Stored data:
▼

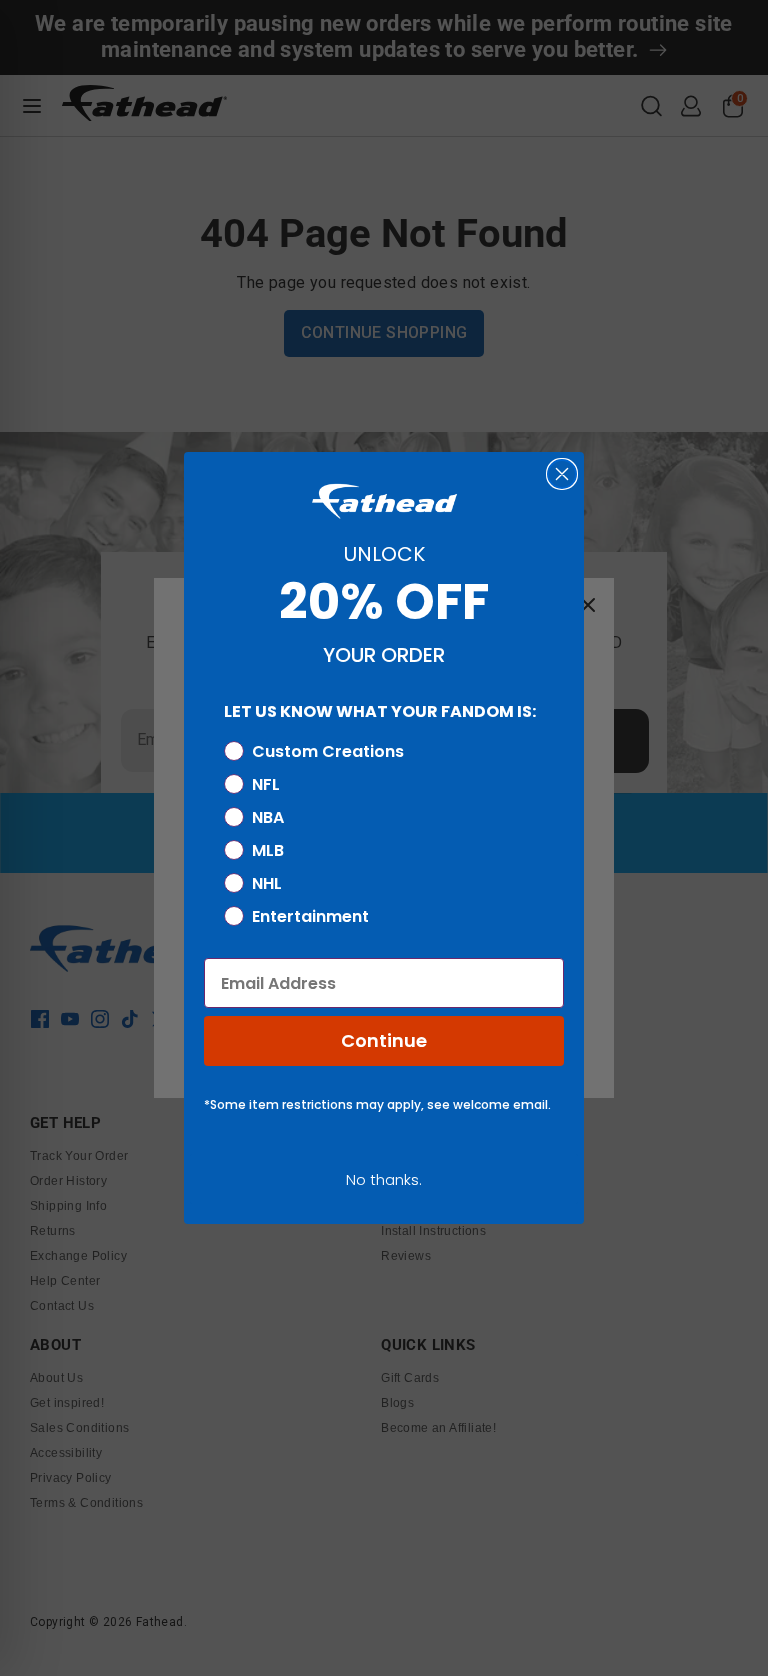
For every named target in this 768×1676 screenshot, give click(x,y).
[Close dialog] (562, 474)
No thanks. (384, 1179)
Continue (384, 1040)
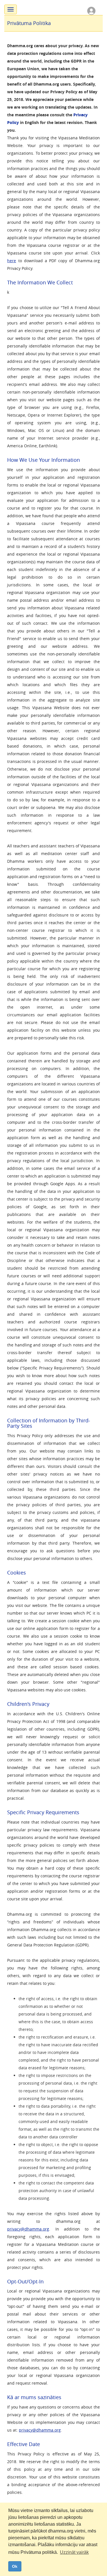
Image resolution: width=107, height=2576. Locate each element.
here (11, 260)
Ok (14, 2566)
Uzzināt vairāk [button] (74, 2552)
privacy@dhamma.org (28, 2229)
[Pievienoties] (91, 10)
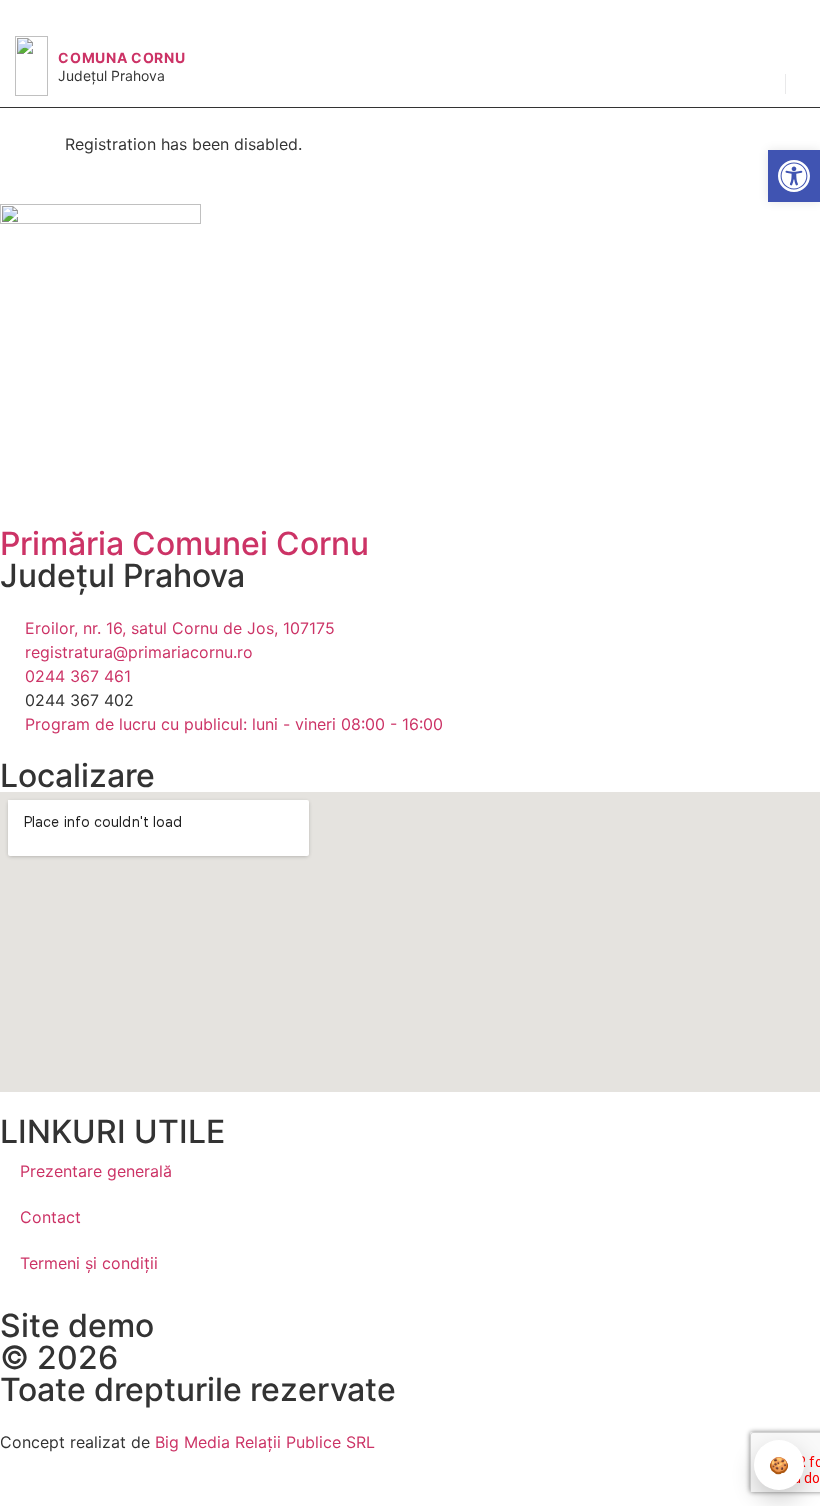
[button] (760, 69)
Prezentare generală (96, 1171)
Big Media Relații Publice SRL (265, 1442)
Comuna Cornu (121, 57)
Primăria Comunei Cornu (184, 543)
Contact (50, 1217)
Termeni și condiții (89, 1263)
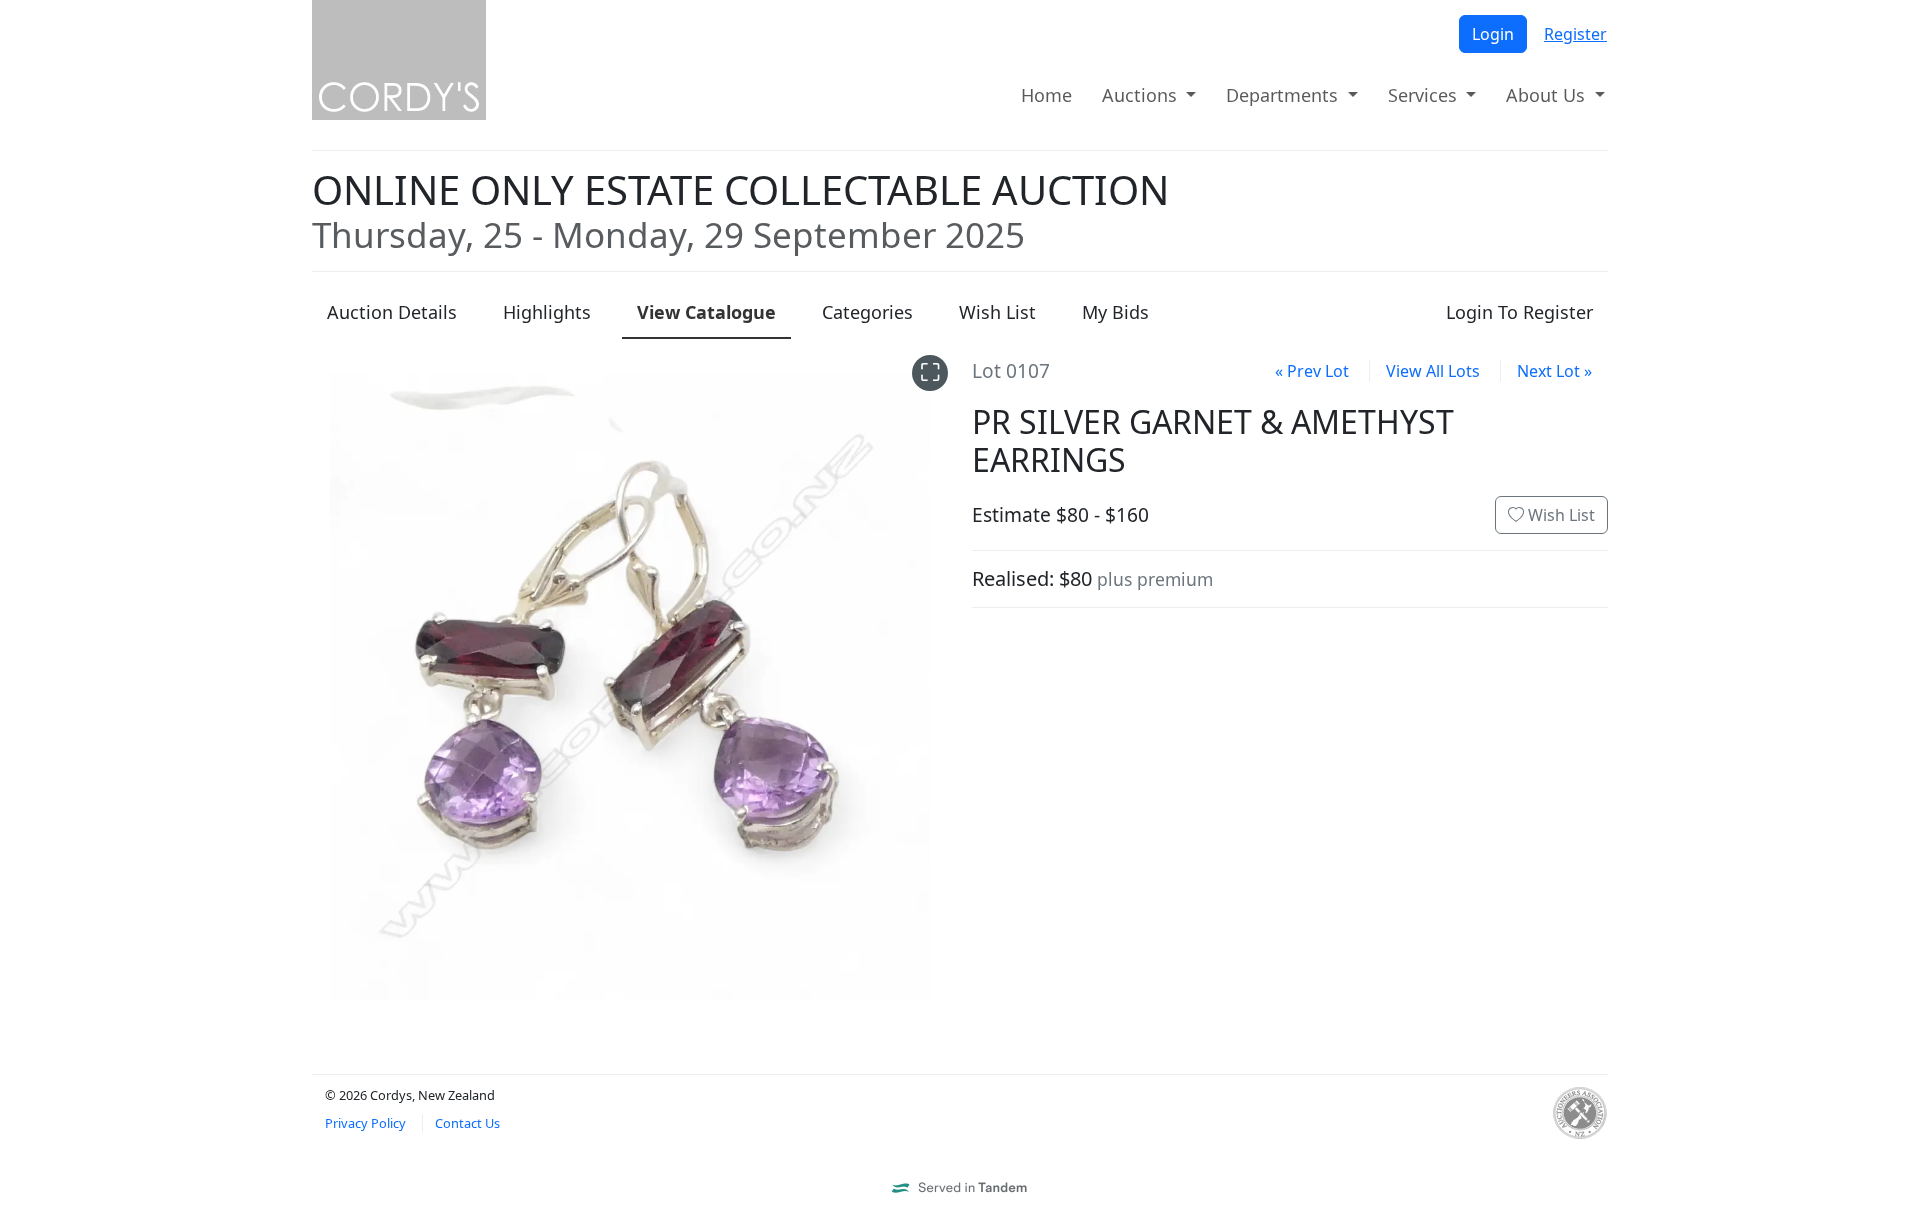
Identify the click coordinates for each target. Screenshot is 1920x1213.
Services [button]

▲

**ASSIGNMENT:** Scan the entries above for lines with "each" in them, then report how many there are as a plain number.

**FINISHED EXERCISE:** 2